The simplest starting point is what would happen if a key person left tomorrow? Would the process still work? Would someone know where to find the right information? Would customer requirements still be met? Would records, specifications and instructions be clear enough?
This doesn’t mean you need to document every tiny detail. But you should know where important knowledge lives and how it’s maintained.
Useful evidence might include training records, process notes, customer specifications, work instructions, lessons learned, handover notes, competence matrices, meeting minutes or controlled technical documents.
Use internal audits as a learning tool
Internal audits are often treated as a compliance exercise. For the ISO 9001:2026 transition, they can be much more useful than that. Instead of auditing only against clauses, audit how your QMS behaves.
Choose a process and follow it from start to finish. Look at inputs, outputs, responsibilities, records, risks, controls, customer requirements, competence, communication and improvement.
This gives you a much better view of whether that specific aspect of your QMS is working.
For example, rather than simply asking whether a purchasing procedure exists, follow a recent purchase through the system. Was the supplier approved?
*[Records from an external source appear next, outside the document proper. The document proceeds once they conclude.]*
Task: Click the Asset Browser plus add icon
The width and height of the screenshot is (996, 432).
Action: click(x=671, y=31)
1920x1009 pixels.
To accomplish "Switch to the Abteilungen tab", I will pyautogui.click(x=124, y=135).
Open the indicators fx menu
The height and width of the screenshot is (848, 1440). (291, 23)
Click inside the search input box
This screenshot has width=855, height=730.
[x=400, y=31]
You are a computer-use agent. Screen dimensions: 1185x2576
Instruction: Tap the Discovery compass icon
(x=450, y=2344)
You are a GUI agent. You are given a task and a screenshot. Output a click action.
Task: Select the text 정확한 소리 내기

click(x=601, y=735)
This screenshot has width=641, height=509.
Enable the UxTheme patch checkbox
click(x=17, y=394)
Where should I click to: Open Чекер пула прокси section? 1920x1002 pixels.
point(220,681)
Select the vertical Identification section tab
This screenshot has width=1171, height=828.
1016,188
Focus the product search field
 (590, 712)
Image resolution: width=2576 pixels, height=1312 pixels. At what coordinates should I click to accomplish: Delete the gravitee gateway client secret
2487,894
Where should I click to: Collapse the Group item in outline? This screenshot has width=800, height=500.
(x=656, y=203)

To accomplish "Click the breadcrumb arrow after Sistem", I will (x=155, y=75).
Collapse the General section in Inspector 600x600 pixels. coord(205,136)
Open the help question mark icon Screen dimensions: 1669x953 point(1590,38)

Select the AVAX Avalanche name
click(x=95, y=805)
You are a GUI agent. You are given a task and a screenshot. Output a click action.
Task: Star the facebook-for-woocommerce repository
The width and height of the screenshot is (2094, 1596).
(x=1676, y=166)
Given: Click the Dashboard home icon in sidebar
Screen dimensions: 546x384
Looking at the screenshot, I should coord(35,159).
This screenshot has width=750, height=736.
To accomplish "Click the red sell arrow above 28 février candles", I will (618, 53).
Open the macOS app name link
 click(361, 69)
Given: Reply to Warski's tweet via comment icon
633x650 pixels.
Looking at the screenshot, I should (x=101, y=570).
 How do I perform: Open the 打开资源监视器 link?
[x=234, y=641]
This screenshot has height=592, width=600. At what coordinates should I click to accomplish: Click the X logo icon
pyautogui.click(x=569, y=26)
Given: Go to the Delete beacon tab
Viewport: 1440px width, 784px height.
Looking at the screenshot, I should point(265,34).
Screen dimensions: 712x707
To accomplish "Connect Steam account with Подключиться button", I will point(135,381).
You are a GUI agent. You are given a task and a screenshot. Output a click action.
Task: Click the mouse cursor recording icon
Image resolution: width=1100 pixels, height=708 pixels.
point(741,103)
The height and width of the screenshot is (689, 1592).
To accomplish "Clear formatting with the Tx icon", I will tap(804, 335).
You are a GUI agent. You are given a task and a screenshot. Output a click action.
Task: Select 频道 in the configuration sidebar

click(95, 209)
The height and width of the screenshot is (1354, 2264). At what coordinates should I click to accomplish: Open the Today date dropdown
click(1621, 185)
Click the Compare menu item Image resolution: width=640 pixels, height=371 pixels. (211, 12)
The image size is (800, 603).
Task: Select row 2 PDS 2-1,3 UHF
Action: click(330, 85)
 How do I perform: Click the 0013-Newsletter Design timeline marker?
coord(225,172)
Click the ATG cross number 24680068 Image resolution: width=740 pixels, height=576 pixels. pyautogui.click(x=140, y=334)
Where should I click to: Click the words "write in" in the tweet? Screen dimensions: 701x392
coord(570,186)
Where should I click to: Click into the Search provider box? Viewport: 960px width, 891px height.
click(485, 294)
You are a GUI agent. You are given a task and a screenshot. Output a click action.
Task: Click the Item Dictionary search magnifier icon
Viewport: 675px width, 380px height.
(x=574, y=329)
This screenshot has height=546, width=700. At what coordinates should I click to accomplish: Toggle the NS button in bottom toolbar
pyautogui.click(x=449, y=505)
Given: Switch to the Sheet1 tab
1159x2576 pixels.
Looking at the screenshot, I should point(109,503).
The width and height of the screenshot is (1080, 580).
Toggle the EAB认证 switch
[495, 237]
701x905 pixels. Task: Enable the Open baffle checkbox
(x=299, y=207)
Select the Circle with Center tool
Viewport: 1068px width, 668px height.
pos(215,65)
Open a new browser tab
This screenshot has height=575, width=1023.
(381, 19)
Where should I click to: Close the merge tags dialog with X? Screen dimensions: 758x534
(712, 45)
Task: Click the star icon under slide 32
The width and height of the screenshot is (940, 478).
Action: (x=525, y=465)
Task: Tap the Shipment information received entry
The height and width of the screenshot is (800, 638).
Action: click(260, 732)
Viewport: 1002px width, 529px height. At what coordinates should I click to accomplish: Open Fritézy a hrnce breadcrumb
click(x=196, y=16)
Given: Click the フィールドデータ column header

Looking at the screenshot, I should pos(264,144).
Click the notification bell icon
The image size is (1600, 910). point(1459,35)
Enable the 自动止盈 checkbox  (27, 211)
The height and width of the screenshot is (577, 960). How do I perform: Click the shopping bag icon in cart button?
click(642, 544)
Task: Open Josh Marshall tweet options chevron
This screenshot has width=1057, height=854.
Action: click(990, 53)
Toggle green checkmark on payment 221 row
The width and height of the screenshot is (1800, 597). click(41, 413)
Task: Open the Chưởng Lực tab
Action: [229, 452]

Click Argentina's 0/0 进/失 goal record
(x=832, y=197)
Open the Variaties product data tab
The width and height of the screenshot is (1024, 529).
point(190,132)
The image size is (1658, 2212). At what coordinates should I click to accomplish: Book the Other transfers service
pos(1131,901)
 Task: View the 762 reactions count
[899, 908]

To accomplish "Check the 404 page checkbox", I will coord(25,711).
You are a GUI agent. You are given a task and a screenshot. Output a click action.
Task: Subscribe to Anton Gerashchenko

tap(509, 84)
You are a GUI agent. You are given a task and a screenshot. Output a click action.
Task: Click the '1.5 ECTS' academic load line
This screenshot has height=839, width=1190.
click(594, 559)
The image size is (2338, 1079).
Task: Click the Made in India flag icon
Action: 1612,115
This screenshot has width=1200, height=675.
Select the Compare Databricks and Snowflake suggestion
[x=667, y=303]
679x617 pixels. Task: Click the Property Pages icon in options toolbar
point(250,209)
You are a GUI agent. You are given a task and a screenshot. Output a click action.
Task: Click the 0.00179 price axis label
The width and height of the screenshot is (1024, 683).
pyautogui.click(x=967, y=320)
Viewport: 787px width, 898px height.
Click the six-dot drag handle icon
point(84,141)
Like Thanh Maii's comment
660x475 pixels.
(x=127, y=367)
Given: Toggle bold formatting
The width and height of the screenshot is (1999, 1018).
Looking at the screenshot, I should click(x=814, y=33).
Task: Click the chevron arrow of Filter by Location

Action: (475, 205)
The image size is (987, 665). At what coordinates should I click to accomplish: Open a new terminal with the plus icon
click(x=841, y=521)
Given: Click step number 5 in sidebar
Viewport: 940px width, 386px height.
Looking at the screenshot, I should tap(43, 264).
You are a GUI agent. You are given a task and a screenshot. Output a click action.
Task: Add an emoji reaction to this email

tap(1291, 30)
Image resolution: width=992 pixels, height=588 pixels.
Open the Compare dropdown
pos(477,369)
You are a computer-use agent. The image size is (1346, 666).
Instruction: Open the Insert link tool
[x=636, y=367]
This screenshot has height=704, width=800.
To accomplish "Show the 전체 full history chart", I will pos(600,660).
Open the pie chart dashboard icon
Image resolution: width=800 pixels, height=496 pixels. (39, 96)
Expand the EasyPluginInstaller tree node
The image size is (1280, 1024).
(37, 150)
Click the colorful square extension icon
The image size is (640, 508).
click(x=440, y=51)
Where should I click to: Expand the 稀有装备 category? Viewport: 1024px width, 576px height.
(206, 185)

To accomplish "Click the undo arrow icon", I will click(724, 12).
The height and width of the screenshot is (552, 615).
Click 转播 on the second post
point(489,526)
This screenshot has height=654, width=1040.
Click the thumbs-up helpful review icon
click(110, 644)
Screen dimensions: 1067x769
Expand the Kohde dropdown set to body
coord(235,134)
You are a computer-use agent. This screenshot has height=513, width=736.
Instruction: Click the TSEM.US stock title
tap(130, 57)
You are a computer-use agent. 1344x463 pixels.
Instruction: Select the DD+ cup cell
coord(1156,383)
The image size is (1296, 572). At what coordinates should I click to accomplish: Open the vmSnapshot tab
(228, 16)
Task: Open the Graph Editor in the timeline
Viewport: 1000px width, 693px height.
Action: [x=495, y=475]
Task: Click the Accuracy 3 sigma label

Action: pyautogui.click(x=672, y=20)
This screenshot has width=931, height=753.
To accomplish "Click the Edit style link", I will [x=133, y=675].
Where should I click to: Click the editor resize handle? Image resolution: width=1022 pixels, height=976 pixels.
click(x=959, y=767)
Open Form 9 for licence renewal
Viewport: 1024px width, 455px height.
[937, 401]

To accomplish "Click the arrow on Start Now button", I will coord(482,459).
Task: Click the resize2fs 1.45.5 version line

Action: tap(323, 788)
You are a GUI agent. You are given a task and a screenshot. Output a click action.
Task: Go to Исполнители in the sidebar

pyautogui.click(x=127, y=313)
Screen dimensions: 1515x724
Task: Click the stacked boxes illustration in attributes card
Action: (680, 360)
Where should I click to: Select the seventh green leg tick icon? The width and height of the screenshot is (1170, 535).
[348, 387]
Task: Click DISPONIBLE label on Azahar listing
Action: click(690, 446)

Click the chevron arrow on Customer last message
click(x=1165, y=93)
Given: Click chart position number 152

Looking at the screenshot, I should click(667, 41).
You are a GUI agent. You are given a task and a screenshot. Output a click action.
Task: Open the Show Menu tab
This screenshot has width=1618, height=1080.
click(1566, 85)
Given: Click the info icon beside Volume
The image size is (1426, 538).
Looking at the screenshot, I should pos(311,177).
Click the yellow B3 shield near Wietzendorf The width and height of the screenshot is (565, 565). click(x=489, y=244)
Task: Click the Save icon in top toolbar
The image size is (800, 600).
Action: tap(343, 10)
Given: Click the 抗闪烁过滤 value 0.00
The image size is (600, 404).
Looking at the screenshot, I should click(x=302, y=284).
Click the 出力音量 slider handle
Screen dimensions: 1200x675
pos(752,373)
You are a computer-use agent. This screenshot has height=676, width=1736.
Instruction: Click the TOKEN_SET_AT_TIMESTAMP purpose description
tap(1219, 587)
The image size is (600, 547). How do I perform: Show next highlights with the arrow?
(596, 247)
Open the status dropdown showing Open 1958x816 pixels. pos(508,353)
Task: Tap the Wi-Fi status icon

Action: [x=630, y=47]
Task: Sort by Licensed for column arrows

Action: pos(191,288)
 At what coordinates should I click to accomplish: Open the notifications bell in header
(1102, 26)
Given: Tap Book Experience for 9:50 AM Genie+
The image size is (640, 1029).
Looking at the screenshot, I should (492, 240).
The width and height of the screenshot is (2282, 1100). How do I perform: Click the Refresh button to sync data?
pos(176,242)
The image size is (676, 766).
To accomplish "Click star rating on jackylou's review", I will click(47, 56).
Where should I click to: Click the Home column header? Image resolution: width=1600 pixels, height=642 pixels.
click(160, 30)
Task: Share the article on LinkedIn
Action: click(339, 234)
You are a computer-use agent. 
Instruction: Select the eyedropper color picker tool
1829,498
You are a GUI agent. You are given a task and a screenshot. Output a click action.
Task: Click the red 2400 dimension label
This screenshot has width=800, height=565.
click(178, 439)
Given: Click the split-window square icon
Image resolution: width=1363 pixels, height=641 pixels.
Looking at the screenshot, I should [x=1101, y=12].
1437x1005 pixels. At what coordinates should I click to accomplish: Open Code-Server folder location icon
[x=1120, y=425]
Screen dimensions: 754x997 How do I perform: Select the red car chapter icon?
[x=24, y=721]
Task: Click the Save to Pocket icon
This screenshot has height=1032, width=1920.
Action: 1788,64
Were requirements clear? Was the order checked? Was delivery monitored? Was any issue recorded and resolved? Did the process protect quality?
Internal audits should have a specific objective (not just ‘Is the QMS working?’). They’re also a key part of preparing for your transition audit and maintaining certification. And getting ahead with these internal audits, then acting on their findings, helps avoid a last-minute transition rush.
Make management review more useful
It may be tempting to treat a management review as a small section of a formal meeting where everyone takes a quick glance at a report overview and agrees that the QMS is fine. A management review should be so much more than that. It should be a fundamental part of leadership decision-making.
So, as you update your QMS, review whether management review is doing its job. Does it cover useful information? Does it lead to actions? Does it influence objectives, resources, risks, customer satisfaction, supplier performance, process improvement and business priorities?
As with many other aspects in this guide, you don’t need to add details or long meetings just for the sake of it. We’ve found that most organisations work better with shorter, more frequent reviews. Others prefer a structured quarterly or annual meeting. The format doesn’t really matter too much. What’s important is whether it supports your QMS’s role and leads to actionable outputs.
A useful management review should help answer questions like:
- Are we meeting our quality objectives?
- Where are customers unhappy?
- Where are processes under pressure?
- Do we have the resources we need?
- Are risks changing?
- Are corrective actions working?
- What needs to improve next?
Train people on what affects them
When the time comes to communicate ISO 9001:2026 changes, avoid giving everyone the same generic training. Most people don’t need a clause-by-clause explanation of the standard.
Rather, they need to understand what’s changing in their area and what they’re expected to do differently. Here are some examples:
- Senior leaders need to understand their role in direction, resources, quality culture, objectives, risks and performance.
- Process owners need to understand updates to responsibilities, controls, records, performance measures and change management.
- Operational staff need simple guidance on updated forms, instructions, checks, escalation routes or customer requirements.
- Internal auditors need more detailed training so they can audit the revised system.
At ISO QSL, we help you provide dedicated training for your individual staff members, based on their roles and responsibilities.
Keep evidence natural
One of the best ways to make your QMS easier to manage is to use evidence that already exists.
You don’t always need a new form. Sometimes the evidence is already in your CRM, project management system, job files, emails, meeting notes, inspection records, complaints log, supplier reviews, HR records or software.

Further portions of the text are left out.